[Work instructions] Print all the entries verbatim.

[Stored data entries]

+++

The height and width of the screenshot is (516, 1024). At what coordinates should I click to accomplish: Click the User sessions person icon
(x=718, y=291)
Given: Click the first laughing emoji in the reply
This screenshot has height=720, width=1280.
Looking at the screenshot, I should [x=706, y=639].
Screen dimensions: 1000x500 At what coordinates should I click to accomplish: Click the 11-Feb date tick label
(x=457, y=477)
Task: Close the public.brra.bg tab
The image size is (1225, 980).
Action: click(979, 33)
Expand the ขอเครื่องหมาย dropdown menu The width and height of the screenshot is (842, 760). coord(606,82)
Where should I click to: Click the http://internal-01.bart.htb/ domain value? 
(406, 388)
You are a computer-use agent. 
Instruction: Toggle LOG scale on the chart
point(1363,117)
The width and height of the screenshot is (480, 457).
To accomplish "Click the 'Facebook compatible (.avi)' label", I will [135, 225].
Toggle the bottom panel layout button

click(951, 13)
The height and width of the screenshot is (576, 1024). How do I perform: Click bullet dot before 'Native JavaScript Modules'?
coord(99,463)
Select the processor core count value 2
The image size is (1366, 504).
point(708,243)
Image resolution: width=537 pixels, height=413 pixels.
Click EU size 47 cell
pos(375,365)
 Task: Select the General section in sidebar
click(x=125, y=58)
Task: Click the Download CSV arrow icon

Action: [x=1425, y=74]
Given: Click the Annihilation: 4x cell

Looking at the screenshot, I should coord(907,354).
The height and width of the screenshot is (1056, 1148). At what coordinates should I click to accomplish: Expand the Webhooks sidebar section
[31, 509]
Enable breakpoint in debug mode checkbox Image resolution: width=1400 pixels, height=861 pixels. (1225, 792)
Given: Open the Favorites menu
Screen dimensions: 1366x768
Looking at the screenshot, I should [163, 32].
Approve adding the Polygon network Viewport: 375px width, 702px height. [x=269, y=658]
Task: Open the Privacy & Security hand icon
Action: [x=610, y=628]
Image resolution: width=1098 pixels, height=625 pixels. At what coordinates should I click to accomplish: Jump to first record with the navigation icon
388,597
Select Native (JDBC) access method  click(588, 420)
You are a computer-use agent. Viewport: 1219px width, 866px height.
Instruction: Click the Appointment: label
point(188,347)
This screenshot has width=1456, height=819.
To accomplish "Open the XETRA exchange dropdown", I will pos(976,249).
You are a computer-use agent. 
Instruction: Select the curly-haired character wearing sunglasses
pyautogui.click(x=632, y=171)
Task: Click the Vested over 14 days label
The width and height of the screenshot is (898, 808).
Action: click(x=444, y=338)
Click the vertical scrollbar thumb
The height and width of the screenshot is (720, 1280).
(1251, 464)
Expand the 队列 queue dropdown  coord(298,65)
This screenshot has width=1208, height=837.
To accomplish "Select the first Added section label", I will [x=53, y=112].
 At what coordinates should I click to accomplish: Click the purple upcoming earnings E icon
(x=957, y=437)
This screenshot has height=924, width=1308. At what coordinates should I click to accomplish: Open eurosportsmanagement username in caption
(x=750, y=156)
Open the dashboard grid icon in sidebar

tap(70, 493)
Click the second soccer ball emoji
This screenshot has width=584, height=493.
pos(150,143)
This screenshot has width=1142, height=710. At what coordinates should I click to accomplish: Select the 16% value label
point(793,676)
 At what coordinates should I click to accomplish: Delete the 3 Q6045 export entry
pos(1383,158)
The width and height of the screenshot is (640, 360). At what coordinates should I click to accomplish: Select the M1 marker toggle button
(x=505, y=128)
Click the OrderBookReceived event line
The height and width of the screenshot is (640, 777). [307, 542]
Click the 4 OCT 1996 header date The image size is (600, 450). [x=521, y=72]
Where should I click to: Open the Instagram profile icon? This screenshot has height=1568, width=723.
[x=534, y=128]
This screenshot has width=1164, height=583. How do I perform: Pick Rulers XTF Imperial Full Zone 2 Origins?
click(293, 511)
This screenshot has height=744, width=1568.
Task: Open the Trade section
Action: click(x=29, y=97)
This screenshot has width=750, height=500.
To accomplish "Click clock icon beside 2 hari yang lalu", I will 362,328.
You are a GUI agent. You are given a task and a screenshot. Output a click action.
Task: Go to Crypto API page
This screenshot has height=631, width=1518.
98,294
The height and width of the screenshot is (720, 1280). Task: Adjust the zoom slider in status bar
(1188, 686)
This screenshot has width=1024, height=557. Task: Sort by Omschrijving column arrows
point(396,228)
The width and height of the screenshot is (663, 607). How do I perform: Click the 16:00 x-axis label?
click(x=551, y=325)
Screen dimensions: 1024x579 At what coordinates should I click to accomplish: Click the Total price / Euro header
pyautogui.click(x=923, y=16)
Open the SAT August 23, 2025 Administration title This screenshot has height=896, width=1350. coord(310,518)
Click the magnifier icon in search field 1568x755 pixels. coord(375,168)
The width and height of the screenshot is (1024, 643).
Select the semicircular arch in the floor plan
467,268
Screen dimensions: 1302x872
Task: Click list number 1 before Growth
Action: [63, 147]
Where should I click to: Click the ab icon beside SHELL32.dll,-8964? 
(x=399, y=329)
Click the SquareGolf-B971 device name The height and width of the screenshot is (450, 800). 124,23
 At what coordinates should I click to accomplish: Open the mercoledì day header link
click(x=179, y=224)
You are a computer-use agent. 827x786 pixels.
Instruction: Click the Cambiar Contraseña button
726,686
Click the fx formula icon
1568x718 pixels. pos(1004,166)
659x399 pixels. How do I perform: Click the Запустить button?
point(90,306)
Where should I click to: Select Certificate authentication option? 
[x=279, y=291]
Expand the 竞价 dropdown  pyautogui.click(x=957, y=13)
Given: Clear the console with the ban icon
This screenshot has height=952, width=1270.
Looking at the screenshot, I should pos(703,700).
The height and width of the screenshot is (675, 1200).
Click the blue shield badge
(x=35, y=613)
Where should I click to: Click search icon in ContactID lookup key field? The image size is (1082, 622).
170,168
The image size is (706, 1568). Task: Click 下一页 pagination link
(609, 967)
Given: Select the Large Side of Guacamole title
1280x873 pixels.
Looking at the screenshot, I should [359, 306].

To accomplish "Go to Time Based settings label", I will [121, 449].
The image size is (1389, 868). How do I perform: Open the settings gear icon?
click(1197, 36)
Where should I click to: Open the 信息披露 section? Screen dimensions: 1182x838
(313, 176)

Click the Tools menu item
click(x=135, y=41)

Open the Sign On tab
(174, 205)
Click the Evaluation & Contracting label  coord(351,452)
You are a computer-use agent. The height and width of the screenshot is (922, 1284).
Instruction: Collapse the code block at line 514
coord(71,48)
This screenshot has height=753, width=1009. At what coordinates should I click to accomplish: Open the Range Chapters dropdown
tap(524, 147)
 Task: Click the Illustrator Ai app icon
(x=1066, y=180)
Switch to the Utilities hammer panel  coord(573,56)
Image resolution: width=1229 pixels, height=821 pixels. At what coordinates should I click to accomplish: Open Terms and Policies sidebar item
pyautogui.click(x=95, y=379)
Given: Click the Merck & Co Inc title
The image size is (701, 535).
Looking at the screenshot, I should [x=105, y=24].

+++

[Final answer]
The height and width of the screenshot is (516, 1024). At what coordinates should I click to accomplish: Click the User sessions person icon
(x=718, y=291)
Given: Click the first laughing emoji in the reply
This screenshot has height=720, width=1280.
Looking at the screenshot, I should [x=706, y=639].
Screen dimensions: 1000x500 At what coordinates should I click to accomplish: Click the 11-Feb date tick label
(x=457, y=477)
Task: Close the public.brra.bg tab
The image size is (1225, 980).
Action: click(979, 33)
Expand the ขอเครื่องหมาย dropdown menu The width and height of the screenshot is (842, 760). coord(606,82)
Where should I click to: Click the http://internal-01.bart.htb/ domain value? 
(406, 388)
You are a computer-use agent. 
Instruction: Toggle LOG scale on the chart
point(1363,117)
The width and height of the screenshot is (480, 457).
To accomplish "Click the 'Facebook compatible (.avi)' label", I will [135, 225].
Toggle the bottom panel layout button

click(951, 13)
The height and width of the screenshot is (576, 1024). How do I perform: Click bullet dot before 'Native JavaScript Modules'?
coord(99,463)
Select the processor core count value 2
The image size is (1366, 504).
point(708,243)
Image resolution: width=537 pixels, height=413 pixels.
Click EU size 47 cell
pos(375,365)
 Task: Select the General section in sidebar
click(x=125, y=58)
Task: Click the Download CSV arrow icon

Action: [x=1425, y=74]
Given: Click the Annihilation: 4x cell

Looking at the screenshot, I should coord(907,354).
The height and width of the screenshot is (1056, 1148). At what coordinates should I click to accomplish: Expand the Webhooks sidebar section
[31, 509]
Enable breakpoint in debug mode checkbox Image resolution: width=1400 pixels, height=861 pixels. (1225, 792)
Given: Open the Favorites menu
Screen dimensions: 1366x768
Looking at the screenshot, I should [163, 32].
Approve adding the Polygon network Viewport: 375px width, 702px height. [x=269, y=658]
Task: Open the Privacy & Security hand icon
Action: [x=610, y=628]
Image resolution: width=1098 pixels, height=625 pixels. At what coordinates should I click to accomplish: Jump to first record with the navigation icon
388,597
Select Native (JDBC) access method  click(588, 420)
You are a computer-use agent. Viewport: 1219px width, 866px height.
Instruction: Click the Appointment: label
point(188,347)
This screenshot has width=1456, height=819.
To accomplish "Open the XETRA exchange dropdown", I will pos(976,249).
You are a computer-use agent. 
Instruction: Select the curly-haired character wearing sunglasses
pyautogui.click(x=632, y=171)
Task: Click the Vested over 14 days label
The width and height of the screenshot is (898, 808).
Action: click(x=444, y=338)
Click the vertical scrollbar thumb
The height and width of the screenshot is (720, 1280).
(1251, 464)
Expand the 队列 queue dropdown  coord(298,65)
This screenshot has width=1208, height=837.
To accomplish "Select the first Added section label", I will [x=53, y=112].
 At what coordinates should I click to accomplish: Click the purple upcoming earnings E icon
(x=957, y=437)
This screenshot has height=924, width=1308. At what coordinates should I click to accomplish: Open eurosportsmanagement username in caption
(x=750, y=156)
Open the dashboard grid icon in sidebar

tap(70, 493)
Click the second soccer ball emoji
This screenshot has width=584, height=493.
pos(150,143)
This screenshot has width=1142, height=710. At what coordinates should I click to accomplish: Select the 16% value label
point(793,676)
 At what coordinates should I click to accomplish: Delete the 3 Q6045 export entry
pos(1383,158)
The width and height of the screenshot is (640, 360). At what coordinates should I click to accomplish: Select the M1 marker toggle button
(x=505, y=128)
Click the OrderBookReceived event line
The height and width of the screenshot is (640, 777). [307, 542]
Click the 4 OCT 1996 header date The image size is (600, 450). [x=521, y=72]
Where should I click to: Open the Instagram profile icon? This screenshot has height=1568, width=723.
[x=534, y=128]
This screenshot has width=1164, height=583. How do I perform: Pick Rulers XTF Imperial Full Zone 2 Origins?
click(293, 511)
This screenshot has height=744, width=1568.
Task: Open the Trade section
Action: click(x=29, y=97)
This screenshot has width=750, height=500.
To accomplish "Click clock icon beside 2 hari yang lalu", I will 362,328.
You are a GUI agent. You are given a task and a screenshot. Output a click action.
Task: Go to Crypto API page
This screenshot has height=631, width=1518.
98,294
The height and width of the screenshot is (720, 1280). Task: Adjust the zoom slider in status bar
(1188, 686)
This screenshot has width=1024, height=557. Task: Sort by Omschrijving column arrows
point(396,228)
The width and height of the screenshot is (663, 607). How do I perform: Click the 16:00 x-axis label?
click(x=551, y=325)
Screen dimensions: 1024x579 At what coordinates should I click to accomplish: Click the Total price / Euro header
pyautogui.click(x=923, y=16)
Open the SAT August 23, 2025 Administration title This screenshot has height=896, width=1350. coord(310,518)
Click the magnifier icon in search field 1568x755 pixels. coord(375,168)
The width and height of the screenshot is (1024, 643).
Select the semicircular arch in the floor plan
467,268
Screen dimensions: 1302x872
Task: Click list number 1 before Growth
Action: [63, 147]
Where should I click to: Click the ab icon beside SHELL32.dll,-8964? 
(x=399, y=329)
Click the SquareGolf-B971 device name The height and width of the screenshot is (450, 800). 124,23
 At what coordinates should I click to accomplish: Open the mercoledì day header link
click(x=179, y=224)
You are a computer-use agent. 827x786 pixels.
Instruction: Click the Cambiar Contraseña button
726,686
Click the fx formula icon
1568x718 pixels. pos(1004,166)
659x399 pixels. How do I perform: Click the Запустить button?
point(90,306)
Where should I click to: Select Certificate authentication option? 
[x=279, y=291]
Expand the 竞价 dropdown  pyautogui.click(x=957, y=13)
Given: Clear the console with the ban icon
This screenshot has height=952, width=1270.
Looking at the screenshot, I should pos(703,700).
The height and width of the screenshot is (675, 1200).
Click the blue shield badge
(x=35, y=613)
Where should I click to: Click search icon in ContactID lookup key field? The image size is (1082, 622).
170,168
The image size is (706, 1568). Task: Click 下一页 pagination link
(609, 967)
Given: Select the Large Side of Guacamole title
1280x873 pixels.
Looking at the screenshot, I should [359, 306].

To accomplish "Go to Time Based settings label", I will [121, 449].
The image size is (1389, 868). How do I perform: Open the settings gear icon?
click(1197, 36)
Where should I click to: Open the 信息披露 section? Screen dimensions: 1182x838
(313, 176)

Click the Tools menu item
click(x=135, y=41)

Open the Sign On tab
(174, 205)
Click the Evaluation & Contracting label  coord(351,452)
You are a computer-use agent. The height and width of the screenshot is (922, 1284).
Instruction: Collapse the code block at line 514
coord(71,48)
This screenshot has height=753, width=1009. At what coordinates should I click to accomplish: Open the Range Chapters dropdown
tap(524, 147)
 Task: Click the Illustrator Ai app icon
(x=1066, y=180)
Switch to the Utilities hammer panel  coord(573,56)
Image resolution: width=1229 pixels, height=821 pixels. At what coordinates should I click to accomplish: Open Terms and Policies sidebar item
pyautogui.click(x=95, y=379)
Given: Click the Merck & Co Inc title
The image size is (701, 535).
Looking at the screenshot, I should [x=105, y=24].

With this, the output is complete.